#### [EXCERPT]
Oncology & Biotech News
December 2011
Volume 25
Issue 12

NKTR 102 Will Move to a Phase III Trial in Pretreated Metastatic Breast Cancer


A phase II study of NKTR 102 suggest that this agent will find a role in the treatment of patients with heavily pretreated metastatic breast cancer whose disease is progressing.

Edith A. Perez, MD

Final results of a phase II study of NKTR 102 suggest that this agent will find a role in the treatment of patients with heavily pretreated metastatic breast cancer whose disease is progressing. NKTR 102 achieved about a 30% objective response rate (ORR) in heavily pretreated patients with poor prognosis, including subsets of patients with triple-negative metastatic breast cancer (ORR 39%), patients with visceral metastasis (ORR 30%), and patients previously treated with anthracyclines, taxanes, and capecitabine. The drug NKTR 102 will be brought forward to a phase III study called Breast Cancer Outcomes with NKTR 102 (BEACON).

“We are very fortunate to have a new formulation of irinotecan,” said senior investigator Edith A. Perez, MD, deputy director of the Mayo Clinic Cancer Center, Gainesville, Florida. Perez presented the final results of the study at the Chemotherapy Foundation Symposium.

[Saved data entries]
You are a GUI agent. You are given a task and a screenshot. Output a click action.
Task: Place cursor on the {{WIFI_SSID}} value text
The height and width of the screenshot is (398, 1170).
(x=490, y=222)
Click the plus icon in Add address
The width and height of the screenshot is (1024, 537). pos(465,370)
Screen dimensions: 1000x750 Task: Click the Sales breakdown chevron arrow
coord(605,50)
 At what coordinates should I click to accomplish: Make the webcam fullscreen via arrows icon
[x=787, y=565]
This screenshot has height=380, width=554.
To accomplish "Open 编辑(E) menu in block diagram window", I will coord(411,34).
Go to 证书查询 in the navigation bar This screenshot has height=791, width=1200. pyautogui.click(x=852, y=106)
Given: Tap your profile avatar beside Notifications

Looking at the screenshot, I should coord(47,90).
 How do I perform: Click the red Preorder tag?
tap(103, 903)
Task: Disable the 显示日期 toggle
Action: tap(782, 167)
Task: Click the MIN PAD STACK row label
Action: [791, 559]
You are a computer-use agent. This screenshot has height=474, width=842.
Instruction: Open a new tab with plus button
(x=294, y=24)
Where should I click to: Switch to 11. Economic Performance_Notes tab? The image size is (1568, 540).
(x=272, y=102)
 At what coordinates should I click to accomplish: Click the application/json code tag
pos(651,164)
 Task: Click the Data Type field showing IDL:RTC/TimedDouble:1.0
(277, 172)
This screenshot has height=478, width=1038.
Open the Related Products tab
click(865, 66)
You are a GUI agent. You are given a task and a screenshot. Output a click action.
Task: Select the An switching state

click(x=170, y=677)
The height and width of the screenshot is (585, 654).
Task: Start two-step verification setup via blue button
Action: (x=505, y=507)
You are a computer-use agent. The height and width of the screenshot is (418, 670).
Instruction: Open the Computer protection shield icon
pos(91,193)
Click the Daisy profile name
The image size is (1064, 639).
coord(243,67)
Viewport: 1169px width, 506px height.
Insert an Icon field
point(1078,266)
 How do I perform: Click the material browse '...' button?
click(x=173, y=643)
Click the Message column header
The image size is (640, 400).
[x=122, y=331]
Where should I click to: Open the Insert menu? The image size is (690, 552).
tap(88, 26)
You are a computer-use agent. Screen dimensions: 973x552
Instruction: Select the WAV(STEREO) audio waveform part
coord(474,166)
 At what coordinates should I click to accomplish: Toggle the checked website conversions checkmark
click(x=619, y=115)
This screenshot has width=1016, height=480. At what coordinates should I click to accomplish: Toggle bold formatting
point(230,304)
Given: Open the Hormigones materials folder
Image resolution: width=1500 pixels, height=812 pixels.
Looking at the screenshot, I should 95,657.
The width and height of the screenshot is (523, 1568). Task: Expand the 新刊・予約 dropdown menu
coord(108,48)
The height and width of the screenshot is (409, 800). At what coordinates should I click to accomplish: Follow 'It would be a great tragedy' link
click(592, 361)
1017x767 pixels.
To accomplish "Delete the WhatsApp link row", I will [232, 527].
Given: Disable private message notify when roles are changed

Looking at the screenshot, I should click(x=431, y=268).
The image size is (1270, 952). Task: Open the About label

#### [WORK INSTRUCTIONS]
1: Write out the NKTR 102 article from "Final results of a" through "NKTR 102 (BEACON).", swapping "heavily pretreated" for "extensively pretreated".
2: Carry on the news article about NKTR 102 in breast cancer, picking up after its final sentence.

#### [ANSWERS]
1:
Final results of a phase II study of NKTR 102 suggest that this agent will find a role in the treatment of patients with extensively pretreated metastatic breast cancer whose disease is progressing. NKTR 102 achieved about a 30% objective response rate (ORR) in extensively pretreated patients with poor prognosis, including subsets of patients with triple-negative metastatic breast cancer (ORR 39%), patients with visceral metastasis (ORR 30%), and patients previously treated with anthracyclines, taxanes, and capecitabine. The drug NKTR 102 will be brought forward to a phase III study called Breast Cancer Outcomes with NKTR 102 (BEACON).

2:
NKTR 102 is a topoisomerase inhibitor polymer conjugate, which is an improved formulation of irinotecan, showing superior tumor control in xenografts in breast cancer models. NKTR 102 does not penetrate the vasculature of normal tissues, but the prodrug does enter the leaky vasculature of tumors and releases active drug.

“Moreover, other pharmacokinetic properties make it appealing in the setting of breast cancer,” Perez explained. These include its extended halflife compared with irinotecan, as well as a lower peak initial concentration and higher trough level, which suggests improved consistency in exposure to active drug.

The phase II trial included 70 patients with metastatic breast cancer who received at least 2 prior regimens. Patients were randomized to a onceevery- 14-day schedule (q 14 days) versus a once-every-21-day schedule (q 21 days), with the primary endpoint of ORR. Patients who responded in stage I moved on to stage II.

Median age was about 54 years, about two-thirds were estrogen receptor (ER)-positive and/or progesterone receptor (PR)-positive, and about one-third were triple-negative (ER-, PR-, and HER2-negative). About 90% received prior anthracyclines, and 100% received prior taxanes.

“The median time from administration of last chemotherapy was 1.1 months, which suggests the highly refractory nature of these patients,” Perez said.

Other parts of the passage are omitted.